Il primo dato è quello che riguarda le motivazioni alla base della scelta: bassa retribuzione (63 per cento), dall'assenza di opportunità di avanzamento (63 per cento) e dal sentirsi non rispettati sul lavoro (57 per cento). 

Circa la metà del campione ha, inoltre, affermato che i problemi di assistenza ai figli sono stati una ragione per lasciare il lavoro (48 per cento tra coloro che hanno un figlio di età inferiore ai 18 anni nel nucleo familiare) e una percentuale simile indica la mancanza di flessibilità nella scelta dell'orario di lavoro (45 per cento) o la mancanza di benefit adeguati

Proseguendo nella lettura dell’indagine emerge anche che circa quattro adulti su dieci che hanno lasciato un lavoro lo scorso anno affermano che il motivo è stato il numero eccessivo di ore lavorative, circa un terzo per via del desiderio di trasferirsi in un'altra zona, mentre relativamente pochi (18 per cento) hanno indicato come motivo la richiesta del vaccino COVID-19 da parte del datore di lavoro.

Alla domanda specifica sul fatto che le ragioni per cui hanno lasciato il lavoro fossero legate all'epidemia di coronavirus, il 31 per cento ha risposto di sì.

Passando al lato più “qualitativo” della ricerca, molti di coloro che hanno cambiato lavoro vedono miglioramenti: almeno la metà afferma che, rispetto all'ultimo lavoro, ora guadagna di più (56 per cento), ha maggiori opportunità di avanzamento (53 per cento), riesce a conciliare più facilmente lavoro e responsabilità familiari (53 per cento) e ha maggiore flessibilità nella scelta delle ore di lavoro (50 per cento).
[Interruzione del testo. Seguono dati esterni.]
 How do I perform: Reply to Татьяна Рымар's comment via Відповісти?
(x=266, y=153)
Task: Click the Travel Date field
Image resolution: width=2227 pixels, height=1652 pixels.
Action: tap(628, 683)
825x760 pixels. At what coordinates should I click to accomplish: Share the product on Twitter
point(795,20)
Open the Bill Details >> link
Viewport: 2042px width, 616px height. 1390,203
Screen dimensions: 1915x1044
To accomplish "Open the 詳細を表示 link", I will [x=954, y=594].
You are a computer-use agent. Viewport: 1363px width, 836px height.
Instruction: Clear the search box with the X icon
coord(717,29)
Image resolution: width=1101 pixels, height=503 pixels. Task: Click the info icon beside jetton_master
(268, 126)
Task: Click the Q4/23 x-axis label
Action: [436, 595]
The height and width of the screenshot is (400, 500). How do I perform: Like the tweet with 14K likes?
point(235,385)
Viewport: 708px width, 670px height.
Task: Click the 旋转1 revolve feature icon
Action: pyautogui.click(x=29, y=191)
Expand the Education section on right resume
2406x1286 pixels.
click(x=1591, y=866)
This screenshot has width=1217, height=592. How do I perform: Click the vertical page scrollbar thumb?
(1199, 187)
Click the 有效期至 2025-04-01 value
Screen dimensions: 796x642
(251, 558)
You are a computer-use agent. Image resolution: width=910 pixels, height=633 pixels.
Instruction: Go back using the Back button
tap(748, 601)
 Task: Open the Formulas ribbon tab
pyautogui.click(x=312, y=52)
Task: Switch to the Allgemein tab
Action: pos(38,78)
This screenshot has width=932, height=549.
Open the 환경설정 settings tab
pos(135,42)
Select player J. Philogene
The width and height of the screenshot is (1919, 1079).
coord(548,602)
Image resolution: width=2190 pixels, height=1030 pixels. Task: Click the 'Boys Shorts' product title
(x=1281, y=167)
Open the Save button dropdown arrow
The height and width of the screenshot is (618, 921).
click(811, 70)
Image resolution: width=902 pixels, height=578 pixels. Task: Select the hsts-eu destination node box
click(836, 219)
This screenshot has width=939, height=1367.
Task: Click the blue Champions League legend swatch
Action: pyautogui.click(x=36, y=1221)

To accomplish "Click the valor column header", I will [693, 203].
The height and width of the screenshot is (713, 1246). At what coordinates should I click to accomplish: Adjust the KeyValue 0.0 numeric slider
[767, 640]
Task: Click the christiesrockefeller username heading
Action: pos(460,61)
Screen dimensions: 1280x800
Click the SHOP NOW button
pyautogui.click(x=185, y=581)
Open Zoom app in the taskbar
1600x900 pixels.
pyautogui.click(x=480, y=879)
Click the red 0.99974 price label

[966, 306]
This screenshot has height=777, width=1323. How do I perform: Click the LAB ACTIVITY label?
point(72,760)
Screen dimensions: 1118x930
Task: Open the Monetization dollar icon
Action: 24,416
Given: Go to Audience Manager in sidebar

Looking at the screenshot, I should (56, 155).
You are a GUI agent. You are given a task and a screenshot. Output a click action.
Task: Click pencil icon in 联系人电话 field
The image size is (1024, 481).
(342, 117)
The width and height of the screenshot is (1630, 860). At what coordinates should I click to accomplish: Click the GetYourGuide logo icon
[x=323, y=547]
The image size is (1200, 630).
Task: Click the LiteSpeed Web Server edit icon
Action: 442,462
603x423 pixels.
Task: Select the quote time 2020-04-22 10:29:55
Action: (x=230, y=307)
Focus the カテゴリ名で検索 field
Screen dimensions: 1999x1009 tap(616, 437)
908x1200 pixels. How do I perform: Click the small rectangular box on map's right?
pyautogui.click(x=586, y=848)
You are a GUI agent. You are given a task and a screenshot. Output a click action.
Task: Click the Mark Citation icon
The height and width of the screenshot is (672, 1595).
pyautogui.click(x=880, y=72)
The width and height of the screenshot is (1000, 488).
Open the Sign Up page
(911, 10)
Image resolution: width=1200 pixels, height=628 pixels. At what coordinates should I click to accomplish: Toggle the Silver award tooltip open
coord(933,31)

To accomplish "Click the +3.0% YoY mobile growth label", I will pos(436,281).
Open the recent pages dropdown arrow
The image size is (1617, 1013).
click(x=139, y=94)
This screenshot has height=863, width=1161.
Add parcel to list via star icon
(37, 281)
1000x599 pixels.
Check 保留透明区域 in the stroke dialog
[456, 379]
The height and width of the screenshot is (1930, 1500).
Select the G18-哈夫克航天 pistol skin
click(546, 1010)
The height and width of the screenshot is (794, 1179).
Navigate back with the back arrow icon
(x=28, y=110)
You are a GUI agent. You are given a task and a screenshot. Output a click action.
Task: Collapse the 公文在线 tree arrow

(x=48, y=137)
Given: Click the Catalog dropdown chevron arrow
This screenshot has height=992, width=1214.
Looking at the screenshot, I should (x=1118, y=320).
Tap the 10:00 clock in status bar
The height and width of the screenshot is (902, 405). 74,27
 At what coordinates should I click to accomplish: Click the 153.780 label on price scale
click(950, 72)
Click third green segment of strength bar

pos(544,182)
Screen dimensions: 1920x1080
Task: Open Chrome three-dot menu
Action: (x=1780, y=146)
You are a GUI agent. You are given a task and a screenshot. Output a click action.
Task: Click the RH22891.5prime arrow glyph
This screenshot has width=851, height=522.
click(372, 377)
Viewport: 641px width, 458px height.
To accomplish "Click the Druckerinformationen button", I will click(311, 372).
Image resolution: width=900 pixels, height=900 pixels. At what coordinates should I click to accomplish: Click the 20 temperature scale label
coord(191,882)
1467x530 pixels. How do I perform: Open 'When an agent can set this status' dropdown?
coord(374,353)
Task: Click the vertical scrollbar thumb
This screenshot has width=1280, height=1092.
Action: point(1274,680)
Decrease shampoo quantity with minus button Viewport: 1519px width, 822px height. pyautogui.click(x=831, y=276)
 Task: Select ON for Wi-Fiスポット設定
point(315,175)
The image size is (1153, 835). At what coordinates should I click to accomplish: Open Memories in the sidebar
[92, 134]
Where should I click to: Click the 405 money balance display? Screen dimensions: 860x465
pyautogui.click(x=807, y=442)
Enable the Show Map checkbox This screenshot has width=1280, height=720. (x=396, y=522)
Tuttavia, quote consistenti affermano che le cose sono peggiorate o rimaste invariate in questi ambiti rispetto al loro ultimo lavoro. 

A proposito del background formativo di chi ha lasciato il lavoro, Pew parte dal dato abbastanza ovvio che i laureati hanno maggiori probabilità, rispetto a coloro che hanno un'istruzione inferiore, di affermare che, rispetto all'ultimo lavoro, ora guadagnano di più (66 contro 51 per cento) e hanno maggiori opportunità di avanzamento (63 contro 49 per cento). A loro volta, i laureati con un livello di istruzione inferiore hanno maggiori probabilità di affermare di guadagnare meno nel loro attuale lavoro (27 contro 16 per cento) e che hanno meno opportunità di avanzamento (18 contro 9 per cento). 

Sul fronte del genere, quel che risulta dalla lettura dei dati è che gli uomini e le donne occupati che hanno lasciato un lavoro nel 2021 offrono valutazioni simili sul confronto tra il loro lavoro attuale e quello precedente. Un'eccezione degna di nota riguarda il bilanciamento tra lavoro e responsabilità familiari: sei uomini su dieci affermano che il loro attuale lavoro facilita la conciliazione tra lavoro e famiglia, una percentuale superiore a quella delle donne che affermano lo stesso (48 per cento).

Complessivamente, circa un adulto statunitense non pensionato su cinque (19 per cento) - equamente divisi tra uomini (18 per cento) e donne (20 per cento) - dichiara di aver lasciato un lavoro in qualche momento nel 2021, per scelta e non perché licenziato, messo in cassa integrazione o perché un lavoro temporaneo era terminato.